Pulling together a special section such as this week's college basketball preview, which begins on page 42, is certainly nothing new to SPORTS ILLUSTRATED. We have been producing such preseason packages since 1954, SI's first year. But even old hands at culling the Top 20 teams from more than 200 candidates invariably find enough surprises to make all the weeks of research and writing rewarding. In this issue, for example, Michigan is ranked No. 1, thereby becoming the first school to be top-rated by SI in both basketball and football in the same year.
This is an article from the Nov. 29, 1976 issue
"On paper a lot of teams had the talent to make the Top 20, and there were quite a few possibilities for No. 1," says Barry McDermott, who has written a lot of basketball for us since joining the staff in 1971. "The only way you can separate the best from the rest is go out in the field and see for yourself. So that's what we do." McDermott is in the field about 25 days a month during the season and, if he has any complaint, it is that traveling has cut into his own game. "I used to play every day," he says. "Now, I'm losing my jump shot."
Larry Keith, who wrote this week's story on coaching eccentricities and contributed two scouting reports, also used to play a good deal of basketball—evidently without ever finding a jump shot. "I grew up in North Carolina where I was a member of the Pinewood Sewer Rats," says Keith. "I hate to admit it, but in all the years I played for them, I scored only one basket."
Kent Hannon, whose story on the best of the small colleges, Philadelphia Textile, starts on page 75, spends most of the season digging out facts and checking the accuracy of finished stories. But while the special issue is in its formative stages, he travels as much as McDermott, suffering from the effects of overlapping seasons. "I'm either in a rented car with an inoperative radio or in an airplane waiting for the pilot to announce the score of the World Series, which begins just as basketball practice gets under way," he says.

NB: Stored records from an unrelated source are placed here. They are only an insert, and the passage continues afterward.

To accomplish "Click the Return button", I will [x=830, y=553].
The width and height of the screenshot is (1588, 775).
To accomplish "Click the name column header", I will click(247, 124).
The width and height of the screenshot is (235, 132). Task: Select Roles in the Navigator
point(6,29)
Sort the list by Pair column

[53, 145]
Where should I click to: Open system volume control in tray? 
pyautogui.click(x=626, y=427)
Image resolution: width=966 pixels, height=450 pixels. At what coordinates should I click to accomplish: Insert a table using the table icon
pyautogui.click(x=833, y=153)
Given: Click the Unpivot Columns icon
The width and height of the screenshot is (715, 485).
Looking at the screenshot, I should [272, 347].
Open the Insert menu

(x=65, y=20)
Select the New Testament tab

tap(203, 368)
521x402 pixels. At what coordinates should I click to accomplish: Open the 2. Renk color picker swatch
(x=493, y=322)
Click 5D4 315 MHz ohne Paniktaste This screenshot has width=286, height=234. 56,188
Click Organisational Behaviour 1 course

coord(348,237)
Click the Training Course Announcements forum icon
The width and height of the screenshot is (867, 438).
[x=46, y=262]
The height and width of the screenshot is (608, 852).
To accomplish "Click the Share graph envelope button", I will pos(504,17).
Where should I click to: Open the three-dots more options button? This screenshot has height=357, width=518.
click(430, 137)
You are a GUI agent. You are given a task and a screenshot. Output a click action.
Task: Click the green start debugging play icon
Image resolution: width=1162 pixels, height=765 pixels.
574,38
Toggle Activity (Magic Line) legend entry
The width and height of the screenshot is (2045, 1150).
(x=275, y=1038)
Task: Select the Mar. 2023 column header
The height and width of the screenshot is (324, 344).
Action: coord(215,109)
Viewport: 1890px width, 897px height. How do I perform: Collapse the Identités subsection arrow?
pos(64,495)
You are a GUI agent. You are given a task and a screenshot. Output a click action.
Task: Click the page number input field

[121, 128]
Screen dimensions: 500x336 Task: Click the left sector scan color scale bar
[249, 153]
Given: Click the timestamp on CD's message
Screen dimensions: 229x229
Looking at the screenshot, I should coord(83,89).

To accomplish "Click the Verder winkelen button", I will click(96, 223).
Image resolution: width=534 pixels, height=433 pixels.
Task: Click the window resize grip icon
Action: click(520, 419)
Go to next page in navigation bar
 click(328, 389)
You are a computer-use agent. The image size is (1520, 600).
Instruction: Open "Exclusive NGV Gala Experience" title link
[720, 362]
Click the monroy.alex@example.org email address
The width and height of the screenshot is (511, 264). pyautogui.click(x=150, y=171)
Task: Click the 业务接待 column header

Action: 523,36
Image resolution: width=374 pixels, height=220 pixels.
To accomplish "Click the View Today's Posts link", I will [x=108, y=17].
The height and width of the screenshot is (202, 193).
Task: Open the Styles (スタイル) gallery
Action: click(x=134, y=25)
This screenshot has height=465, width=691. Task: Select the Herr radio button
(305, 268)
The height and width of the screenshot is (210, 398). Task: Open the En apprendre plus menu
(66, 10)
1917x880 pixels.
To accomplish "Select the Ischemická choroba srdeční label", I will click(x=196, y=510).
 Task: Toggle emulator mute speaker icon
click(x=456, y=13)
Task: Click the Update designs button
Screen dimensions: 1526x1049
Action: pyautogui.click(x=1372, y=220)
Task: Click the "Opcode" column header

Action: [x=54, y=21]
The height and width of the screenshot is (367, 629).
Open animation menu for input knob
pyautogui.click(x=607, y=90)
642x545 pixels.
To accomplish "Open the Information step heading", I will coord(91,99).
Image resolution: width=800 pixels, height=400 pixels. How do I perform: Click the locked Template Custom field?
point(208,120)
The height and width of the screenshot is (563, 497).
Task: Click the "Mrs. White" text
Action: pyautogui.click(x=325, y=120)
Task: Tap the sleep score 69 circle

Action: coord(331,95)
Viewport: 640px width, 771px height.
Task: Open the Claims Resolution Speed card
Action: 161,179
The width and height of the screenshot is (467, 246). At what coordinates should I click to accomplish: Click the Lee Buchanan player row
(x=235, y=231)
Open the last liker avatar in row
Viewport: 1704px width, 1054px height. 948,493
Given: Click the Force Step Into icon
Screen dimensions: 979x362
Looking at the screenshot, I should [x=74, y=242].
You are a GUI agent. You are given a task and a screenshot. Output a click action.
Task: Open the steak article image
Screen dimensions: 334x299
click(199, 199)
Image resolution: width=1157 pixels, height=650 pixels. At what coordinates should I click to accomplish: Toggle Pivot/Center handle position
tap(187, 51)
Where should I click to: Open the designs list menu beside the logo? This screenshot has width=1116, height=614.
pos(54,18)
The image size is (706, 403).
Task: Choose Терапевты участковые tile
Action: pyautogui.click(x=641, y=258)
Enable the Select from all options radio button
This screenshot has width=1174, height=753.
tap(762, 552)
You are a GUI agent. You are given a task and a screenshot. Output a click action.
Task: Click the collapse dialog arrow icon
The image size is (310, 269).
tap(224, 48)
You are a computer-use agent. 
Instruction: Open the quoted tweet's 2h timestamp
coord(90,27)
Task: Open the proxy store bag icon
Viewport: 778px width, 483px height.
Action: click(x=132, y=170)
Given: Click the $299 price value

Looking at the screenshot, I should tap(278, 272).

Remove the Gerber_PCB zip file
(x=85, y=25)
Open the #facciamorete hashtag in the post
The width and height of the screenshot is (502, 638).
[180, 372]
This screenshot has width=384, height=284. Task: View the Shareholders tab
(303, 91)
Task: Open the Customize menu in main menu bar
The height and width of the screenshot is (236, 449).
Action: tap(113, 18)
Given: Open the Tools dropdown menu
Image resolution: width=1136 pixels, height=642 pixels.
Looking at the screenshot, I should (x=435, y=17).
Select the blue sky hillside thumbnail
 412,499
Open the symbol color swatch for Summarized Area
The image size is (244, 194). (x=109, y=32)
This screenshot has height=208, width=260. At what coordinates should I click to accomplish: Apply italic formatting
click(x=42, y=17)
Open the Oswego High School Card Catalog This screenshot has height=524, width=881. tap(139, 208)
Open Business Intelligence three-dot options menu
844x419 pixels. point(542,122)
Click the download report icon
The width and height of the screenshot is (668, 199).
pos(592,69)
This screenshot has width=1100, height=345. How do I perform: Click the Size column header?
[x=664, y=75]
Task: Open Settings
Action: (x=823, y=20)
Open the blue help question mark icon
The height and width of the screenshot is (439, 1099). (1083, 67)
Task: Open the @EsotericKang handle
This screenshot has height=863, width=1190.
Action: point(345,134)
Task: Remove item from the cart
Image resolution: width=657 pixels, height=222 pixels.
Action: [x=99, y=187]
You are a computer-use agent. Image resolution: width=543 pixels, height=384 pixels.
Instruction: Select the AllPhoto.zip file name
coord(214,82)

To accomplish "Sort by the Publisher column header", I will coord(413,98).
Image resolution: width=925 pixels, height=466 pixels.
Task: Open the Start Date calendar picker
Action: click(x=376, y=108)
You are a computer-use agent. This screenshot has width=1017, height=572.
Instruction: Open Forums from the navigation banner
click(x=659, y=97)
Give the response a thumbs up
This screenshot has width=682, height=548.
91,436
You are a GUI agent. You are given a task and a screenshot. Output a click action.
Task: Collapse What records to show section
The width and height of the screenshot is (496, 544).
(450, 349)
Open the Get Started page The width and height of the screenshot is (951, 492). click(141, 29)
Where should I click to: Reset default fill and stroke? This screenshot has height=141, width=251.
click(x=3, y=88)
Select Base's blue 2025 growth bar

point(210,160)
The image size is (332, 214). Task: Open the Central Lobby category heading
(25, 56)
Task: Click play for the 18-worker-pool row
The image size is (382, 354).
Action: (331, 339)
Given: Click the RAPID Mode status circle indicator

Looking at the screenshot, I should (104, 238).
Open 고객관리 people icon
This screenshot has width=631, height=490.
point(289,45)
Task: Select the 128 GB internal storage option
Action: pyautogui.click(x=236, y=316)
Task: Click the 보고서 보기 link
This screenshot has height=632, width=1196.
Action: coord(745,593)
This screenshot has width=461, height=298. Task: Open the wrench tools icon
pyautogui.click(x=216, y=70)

In addition to McDermott, Keith and Hannon, Don Delliquanti, Joe Jares, Jim Kaplan, Melissa Ludtke, Bruce Newman, Billy Reed and Nancy Williamson—our expert on the women's game—wrote scouting reports for Basketball Editor Walt Bingham, who claims the best foul shot on SI's special-issue team. "I still use the two-handed set shot," he says.
Bingham's expertise aside, SI's basketball department does not expect a revival of the old-fashioned set shot this winter. But after two seasons dominated by Indiana University, we do foresee the return of vigorous competition for the top spot, with teams from all over the country challenging Michigan. That's one reason McDermott could hardly wait for play to begin.
"This year it looks like we'll be getting some variety," said McDermott, as he headed to the Far West to cover early-season games. "For the first time in three years, I won't be eating Thanksgiving dinner in Bloomington, Ind."